Aylín Avilez

Personal information
- Full name: Aylín Ariana Avilez Peña
- Date of birth: 18 May 2003 (age 23)
- Place of birth: Culiacán, Sinaloa, Mexico
- Height: 1.56 m (5 ft 1 in)
- Positions: Midfielder; forward;

Team information
- Current team: América
- Number: 11

Senior career*
- Years: Team / Apps / (Gls)
- 2018–2023: Monterrey / 158 / (56)
- 2023–: América / 69 / (13)

International career^{‡}
- 2018: Mexico U-15
- 2018: Mexico U-17
- 2022: Mexico U-20
- 2022–: Mexico / 2 / (0)

= Aylín Aviléz =

Mexican footballer (born 2003)

Aylín Ariana Avilez Peña (born 18 May 2003) is a Mexican professional footballer who plays as a forward or midfielder for Liga MX Femenil side Club América and the Mexico women's national team.

==Club career==
Previous to her professional career, Avilez played amateur football in her native Culiacán and in Baja California.

=== Monterrey (2018–2023) ===
In 2018, Liga MX Femenil side Monterrey invited Avilez to a trial to see if she could join the team, but she was not selected. Monterrey eventually signed Avilez on 29 May 2018, after her noteworthy performances with the Mexico U-15 women's national team, as well as being selected to be part of the Mexico U-17 squad that would end up participating in the 2018 CONCACAF Women's U-17 Championship.

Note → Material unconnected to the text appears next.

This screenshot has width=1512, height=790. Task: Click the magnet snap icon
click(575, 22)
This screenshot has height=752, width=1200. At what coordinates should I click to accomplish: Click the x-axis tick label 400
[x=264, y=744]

Avilez made her professional debut with Monterrey at the age of 15 on 19 August 2018, during a league match against Querétaro as part of the Apertura 2018 tournament. During this match, Avilez also scored her first goal with the club. During her first few years with Monterrey, Avilez was mostly used as a sub. In this form she help her club win the Apertura 2019 title, Monterrey's first. She got a more prominent role with Monterrey after Eva Espejo took over as manager. Under Espejo, Avilez helped her team win the Apertura 2021 tournament and became a more prolific goal scorer. As a result of this, the league awarded Avilez the best young player of the season award for her performances throughout the Liga MX Femenil 2021–22 season.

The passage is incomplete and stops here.